I didn't think it was vague and I've even outright stated it a couple of times. I'm asking for 1. epistemic grounding and 2. an explanation for why a bundle of assumptions is more coherent than a single foundational assumption.
1. The epistemic grounding for the existence of reason is that I directly experience it as a reasoning mind. Also, it is absolutely necessary for pretty much any worldview anywhere to function at all. So I'm pretty confident that reason is a thing. I'd be super surprised if reason turned out not to be a thing, except that the very concepts of "I," "being"," and "surprised" all pretty much depend on it being a thing.
2. I never asserted that a bundle of assumptions is more coherent than a single foundational assumption.
You're still engaging in circularity and I'm still missing the epistemic 'why'.
Where is the circularity? Show your work.
OK, but you’re still trusting that ‘if’ holds every time you reply, not just hypothesizing.
How do you figure?
Fundamentally no matter how you dress it up as a conditional, no matter how convoluted and fancily framed the argument, you're stuck at concluding 'it works' and refusing to articulate a coherent epistemology.
I'm not concluding that it works. I have directly observed that it works as a reasoning agent myself. But just to be thorough with exception handling, in the event that I am wrong about reason working and reason turns out not to work at all, then that's alright too. Not much I can do about that but cry Yopperdizzle! and call it a day. I don't see much else that needs to be done with the false branch of reason working, so I'll dedicate the remaining logic to the true branch in the event that reason works just swell.

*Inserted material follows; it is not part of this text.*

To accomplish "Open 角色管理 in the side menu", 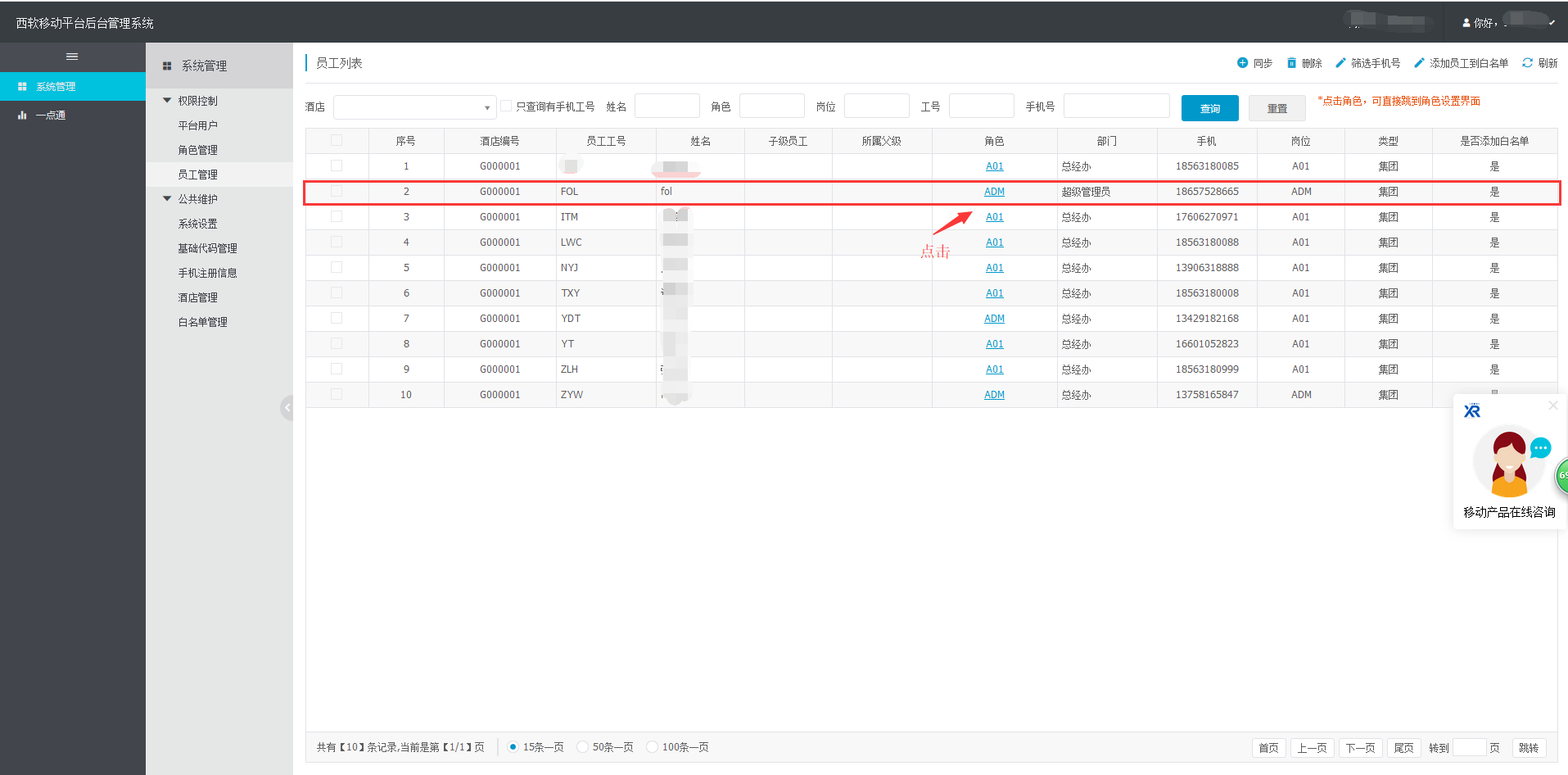I will pyautogui.click(x=197, y=150).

I'd also be happy to just assume that reason works as my one foundational assumption.
Your every reply assumes logic (A=A),
Logic can be deduced from reason. That isn't an assumption, it is a reasoned conclusion.

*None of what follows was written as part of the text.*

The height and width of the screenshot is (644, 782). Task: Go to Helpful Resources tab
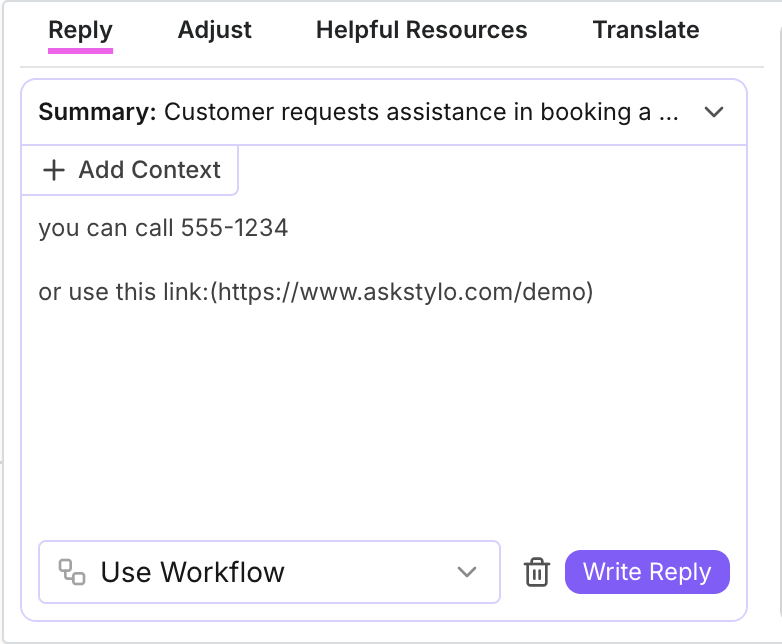click(421, 30)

Reason is something I directly experience as a reasoning agent, so I wouldn't really call it an assumption. But sure, let's say for the sake of argument that I assume reason.
existence (something real),
Existence can be deduced from reason. That isn't an assumption, it is a reasoned conclusion.
and uniformity (consistency)
Uniformity can also be deduced from reason. That isn't an assumption, it is a reasoned conclusion.
The only thing remotely resembling an assumption here is that reason works. It is directly experienced, and epistemically confirmed by necessity within a model with demonstrable utility, so I wouldn't even properly call reason an assumption either.
All the others can be deduced from reason using the process of reasoning.
Reasoning requires A=A to work and you’re assuming logic to deduce it, circular again.
I'm not assuming logic. I am assuming reason.
The fact that reasoning requires A=A to work means the fact that A=A works can be deduced from reason.
1. If reasoning works, logic must work as well.
2. Reasoning works.
∴ Logic must work as well.
That is a valid syllogism in the form of modus ponens. It is not circular. It is sound reasoning.
Logic’s your ‘god’ because you trust it as a brute necessity without caring to provide epistemic justification.
I trust in reason, having a good deal of direct experience as a reasoning agent, and with an abundance of empirical evidence to confirm it's utility.
But even if I were to trust in reason without justification, that wouldn't make it a god. Gods have the anthropomorphized trait of intelligence at the very least. Non-thinking abstractions like logic, math, beauty, etc. are not gods.